# To do
Would you return exactly the lines below from the line with "581x417 pixels. At" through the line with "Task: Click the user Вход login icon", both included, and nothing else, leaving out the pictures?

Start of Records to process

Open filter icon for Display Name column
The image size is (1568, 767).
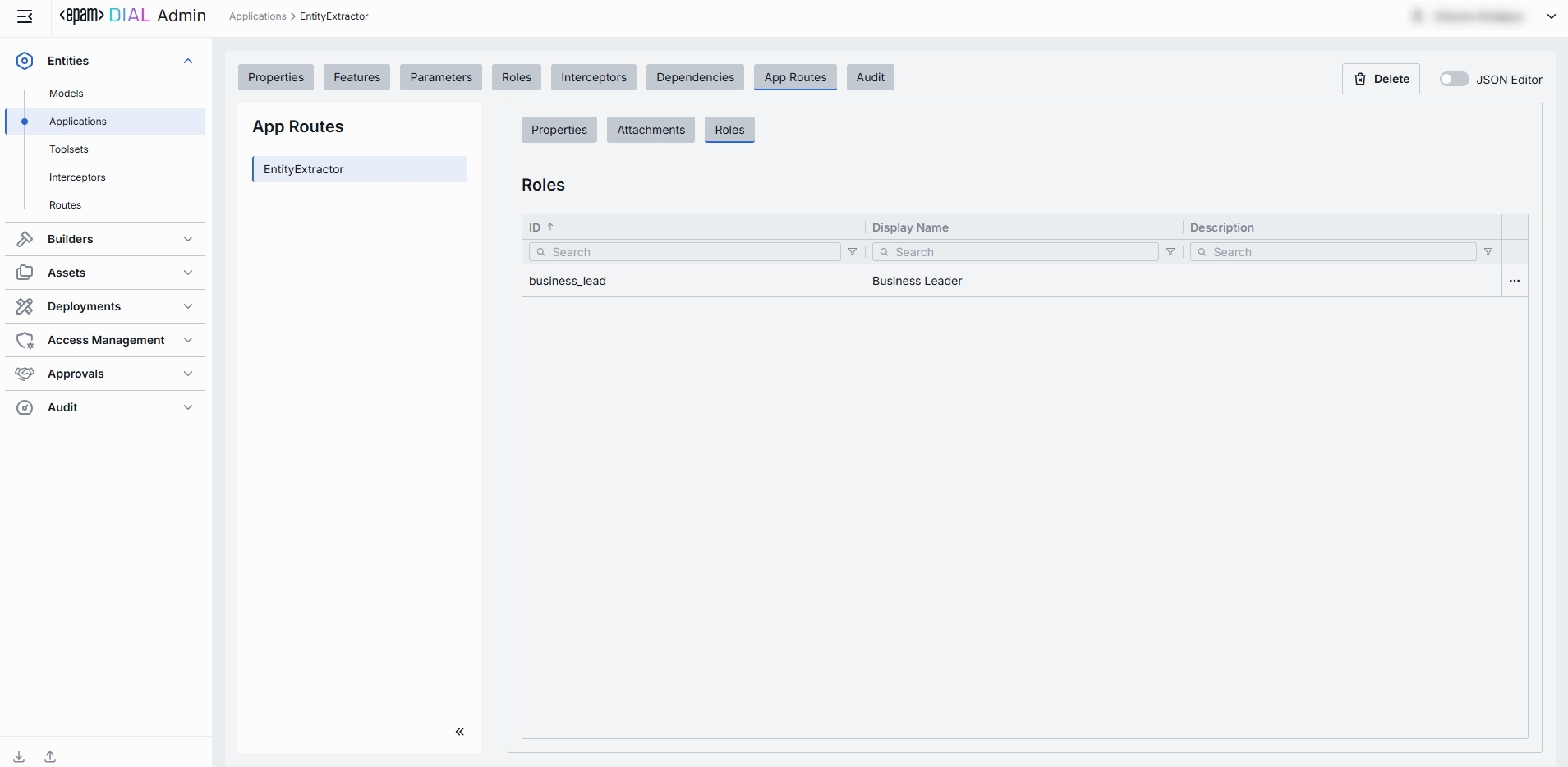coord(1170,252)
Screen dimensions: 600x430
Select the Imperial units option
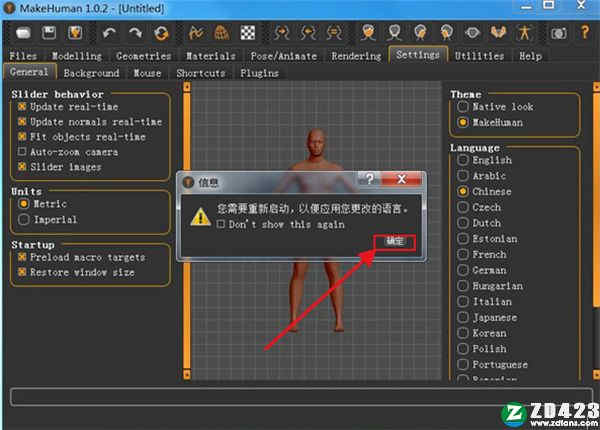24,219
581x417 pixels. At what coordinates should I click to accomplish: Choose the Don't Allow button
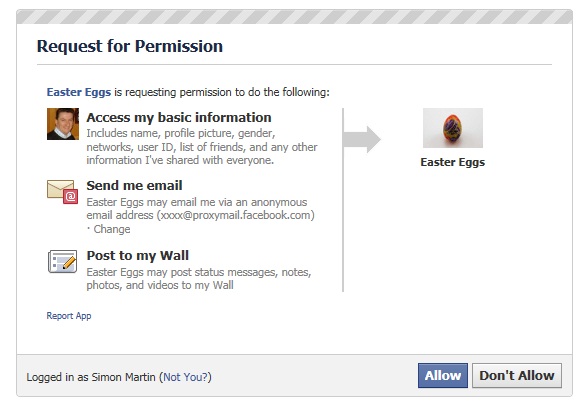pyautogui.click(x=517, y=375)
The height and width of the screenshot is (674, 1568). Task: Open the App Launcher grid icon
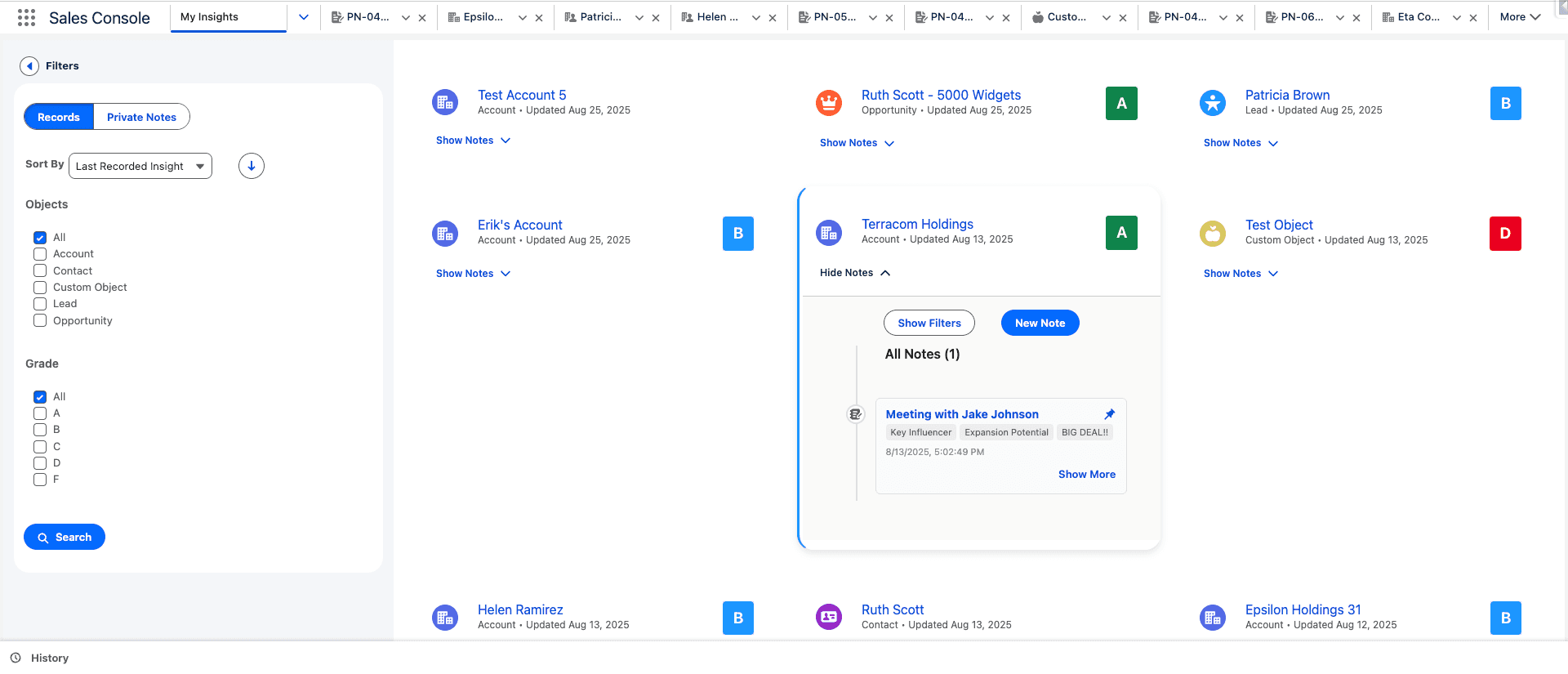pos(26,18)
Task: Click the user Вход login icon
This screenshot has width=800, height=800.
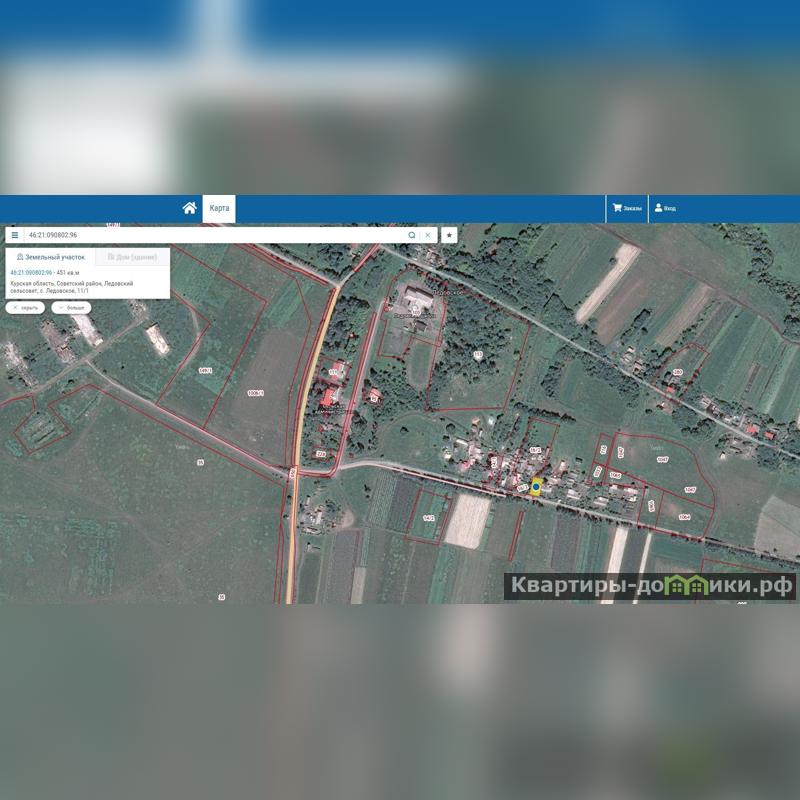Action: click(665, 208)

End of Records to process
Start of Records to process

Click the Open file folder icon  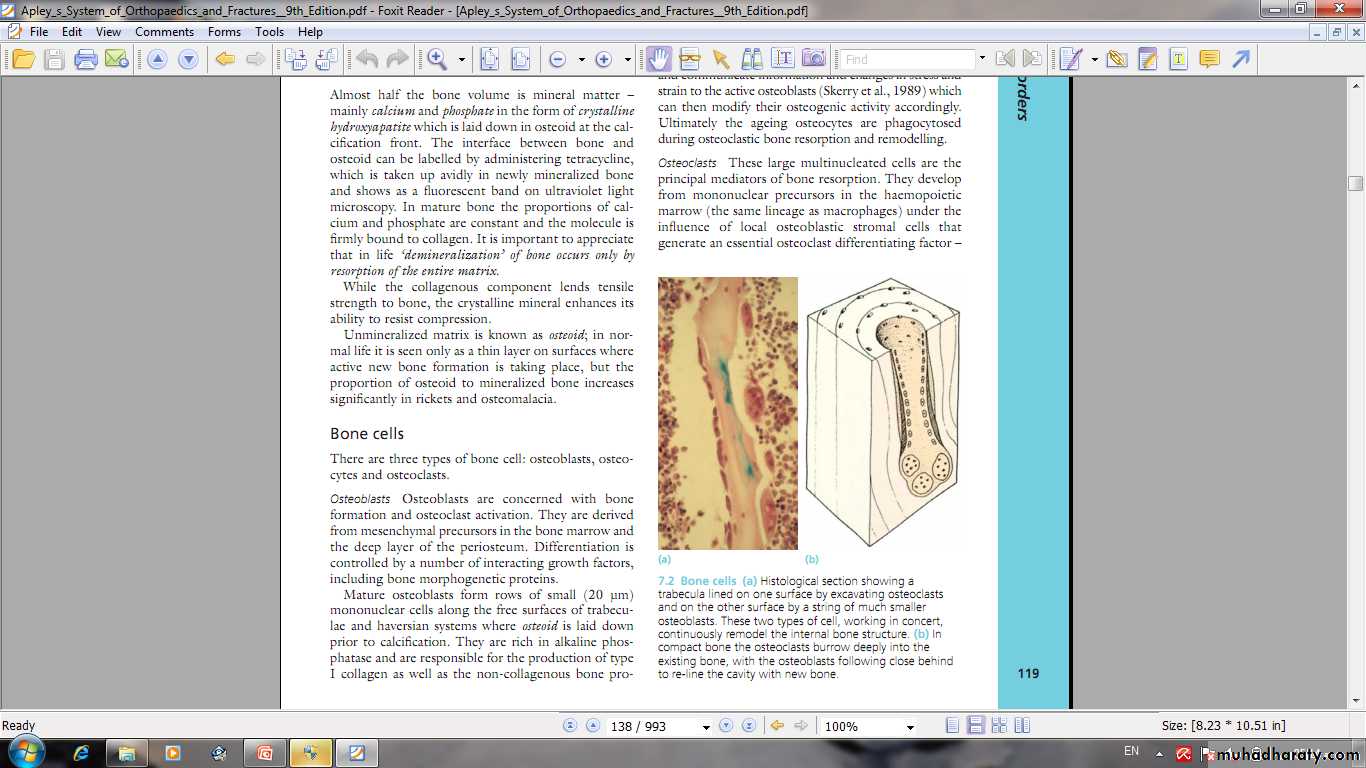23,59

End of Records to process
Start of Records to process

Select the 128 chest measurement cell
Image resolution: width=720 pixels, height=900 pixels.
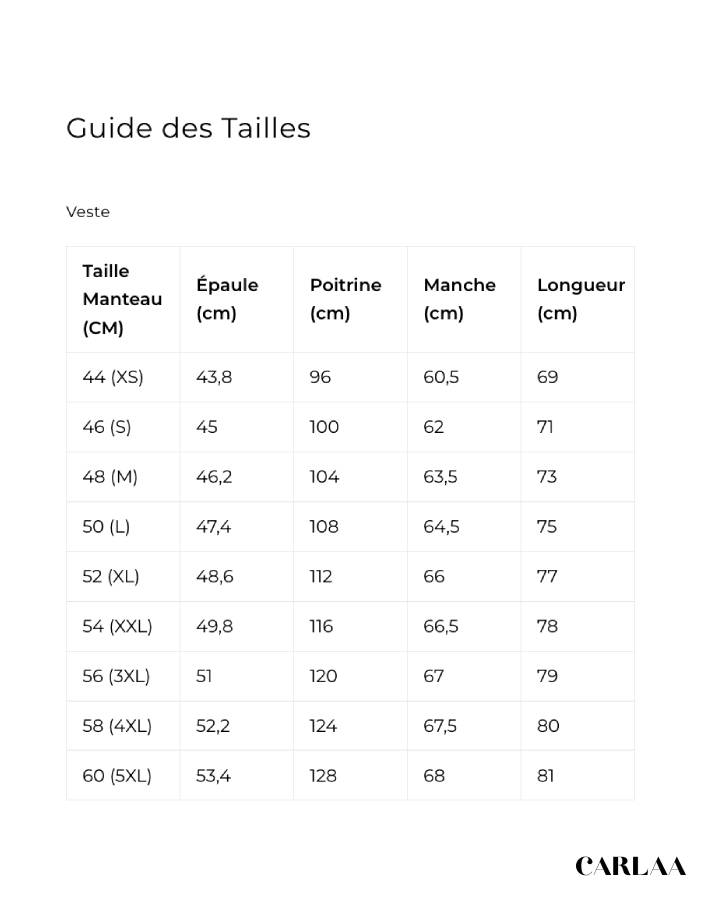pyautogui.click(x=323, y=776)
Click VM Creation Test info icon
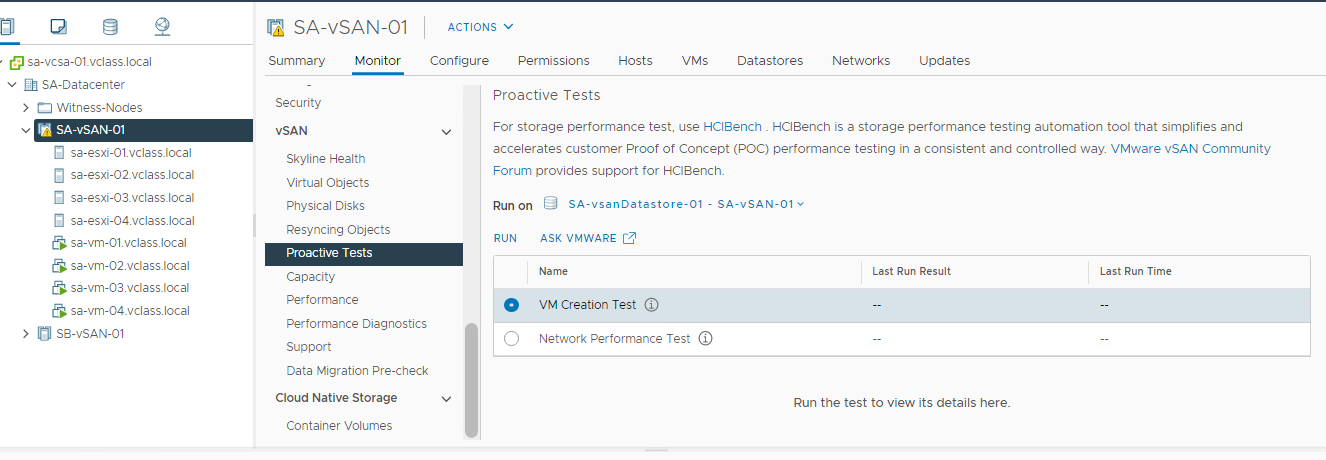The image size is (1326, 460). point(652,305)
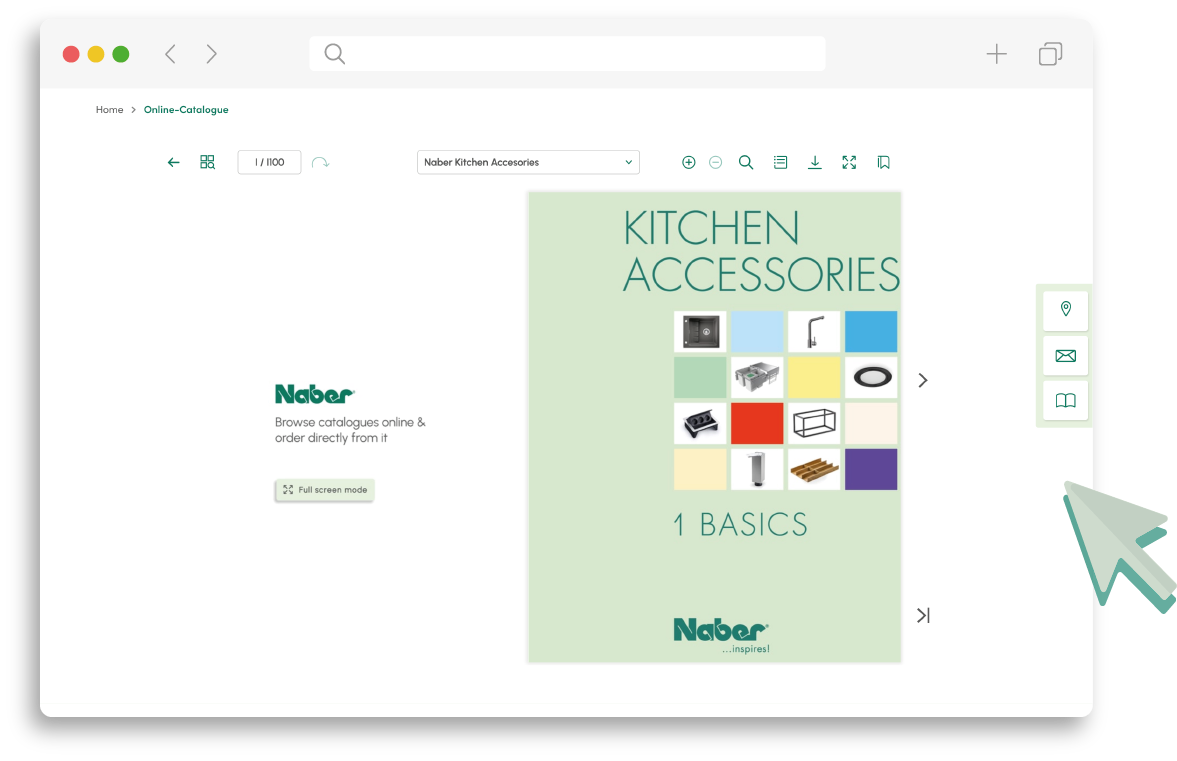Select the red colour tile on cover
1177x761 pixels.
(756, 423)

End of Records to process

# Result for this task
581x417 pixels. At what coordinates should I click to accomplish: Choose the Don't Allow button
pyautogui.click(x=517, y=375)
The height and width of the screenshot is (674, 1568). Task: Open the App Launcher grid icon
pos(26,18)
Task: Click the user Вход login icon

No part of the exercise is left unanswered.